Passage given:
--------

I'm really impressed with hollow tillering, but also had a lot to learn. It was going great for awhile, then some important points started cropping up and things went downhill until I got a big hinge and a buckled limb:

1.) the edges of a hollowed limb should be relatively sharp, not rounded.

2.) A very wide limb will create a LOT of camber -- there's a limit on how much camber the hollow tiller method can deal with. Beyond a certain point the limb edges will flap outwards and the back will buckle. I had a 2-3/4 limb width from a 3" dia sapling -- in other words nearly 1 to 1. It might have worked much better on a 4" sapling -- or if the wood was of a species and quality that the bow was say 2" max width on the 3" sapling.

3.) There was a definite obvious cause to the hinge -- a central knot with too much thickness -- I should have cut much more of that away.

4.) The failure was definitely a compression failure -- and a weird one because of the hollow. The bow buckled -- and then returned to it's original shape -- with only some severe frets showing on the underside where it had buckled. I mean it really let go hard on the tiller. Took it off and it looked like a bow again.

--------

Entries:
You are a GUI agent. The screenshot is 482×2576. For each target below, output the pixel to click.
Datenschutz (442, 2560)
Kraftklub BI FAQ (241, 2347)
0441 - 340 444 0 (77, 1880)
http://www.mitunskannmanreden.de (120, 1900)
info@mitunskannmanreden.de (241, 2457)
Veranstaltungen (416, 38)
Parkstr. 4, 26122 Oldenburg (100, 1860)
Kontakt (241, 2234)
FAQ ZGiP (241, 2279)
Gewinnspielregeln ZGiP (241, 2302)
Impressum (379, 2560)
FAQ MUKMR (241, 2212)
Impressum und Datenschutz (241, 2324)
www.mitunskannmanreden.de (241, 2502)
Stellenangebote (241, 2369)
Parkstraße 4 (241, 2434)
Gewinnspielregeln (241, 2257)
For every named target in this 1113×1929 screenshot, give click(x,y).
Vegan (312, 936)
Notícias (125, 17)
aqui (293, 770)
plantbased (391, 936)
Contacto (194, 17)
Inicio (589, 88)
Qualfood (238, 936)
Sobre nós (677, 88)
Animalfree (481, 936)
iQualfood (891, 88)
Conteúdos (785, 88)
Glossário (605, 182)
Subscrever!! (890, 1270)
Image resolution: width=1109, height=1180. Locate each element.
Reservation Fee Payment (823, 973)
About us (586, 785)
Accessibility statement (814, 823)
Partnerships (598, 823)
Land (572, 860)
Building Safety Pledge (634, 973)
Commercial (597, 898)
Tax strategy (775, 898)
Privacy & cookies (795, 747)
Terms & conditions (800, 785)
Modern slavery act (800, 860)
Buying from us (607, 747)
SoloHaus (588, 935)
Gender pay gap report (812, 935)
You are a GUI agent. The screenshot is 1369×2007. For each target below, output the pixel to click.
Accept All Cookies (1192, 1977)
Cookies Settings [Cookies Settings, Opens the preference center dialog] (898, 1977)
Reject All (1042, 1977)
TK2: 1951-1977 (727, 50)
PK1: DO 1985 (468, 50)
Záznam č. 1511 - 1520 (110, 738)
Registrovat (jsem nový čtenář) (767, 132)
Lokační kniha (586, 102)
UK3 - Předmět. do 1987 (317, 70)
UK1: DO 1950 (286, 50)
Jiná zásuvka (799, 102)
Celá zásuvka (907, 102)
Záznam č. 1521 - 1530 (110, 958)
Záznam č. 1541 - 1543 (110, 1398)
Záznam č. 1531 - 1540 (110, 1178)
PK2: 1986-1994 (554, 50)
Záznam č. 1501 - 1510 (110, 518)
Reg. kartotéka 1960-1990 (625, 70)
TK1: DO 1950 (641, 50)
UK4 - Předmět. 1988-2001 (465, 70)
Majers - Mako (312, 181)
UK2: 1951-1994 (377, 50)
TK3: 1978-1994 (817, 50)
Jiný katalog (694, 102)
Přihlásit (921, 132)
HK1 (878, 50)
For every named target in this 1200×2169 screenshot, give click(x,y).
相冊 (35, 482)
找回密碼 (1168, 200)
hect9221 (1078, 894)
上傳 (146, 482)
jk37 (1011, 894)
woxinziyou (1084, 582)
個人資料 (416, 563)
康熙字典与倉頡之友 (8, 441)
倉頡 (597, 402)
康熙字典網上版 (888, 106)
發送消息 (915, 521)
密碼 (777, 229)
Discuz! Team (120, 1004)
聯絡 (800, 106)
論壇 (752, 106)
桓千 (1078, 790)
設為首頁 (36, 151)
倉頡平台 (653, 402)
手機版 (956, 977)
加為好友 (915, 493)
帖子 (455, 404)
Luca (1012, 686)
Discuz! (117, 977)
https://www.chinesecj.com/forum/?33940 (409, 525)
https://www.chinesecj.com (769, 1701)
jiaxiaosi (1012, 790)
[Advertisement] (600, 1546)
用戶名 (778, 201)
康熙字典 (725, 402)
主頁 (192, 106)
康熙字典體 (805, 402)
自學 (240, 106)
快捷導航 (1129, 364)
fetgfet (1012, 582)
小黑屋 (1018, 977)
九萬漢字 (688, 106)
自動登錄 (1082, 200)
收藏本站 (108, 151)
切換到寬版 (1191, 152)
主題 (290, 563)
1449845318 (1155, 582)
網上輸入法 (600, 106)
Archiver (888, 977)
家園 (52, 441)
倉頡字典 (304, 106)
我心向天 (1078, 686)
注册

--------

Exercise:
Please reproduce the hollow tillering post word for word from "4.) The failure" up to and including "a bow again.". Work only from the post on hollow tillering, not the listing.

Worked solution:
4.) The failure was definitely a compression failure -- and a weird one because of the hollow. The bow buckled -- and then returned to it's original shape -- with only some severe frets showing on the underside where it had buckled. I mean it really let go hard on the tiller. Took it off and it looked like a bow again.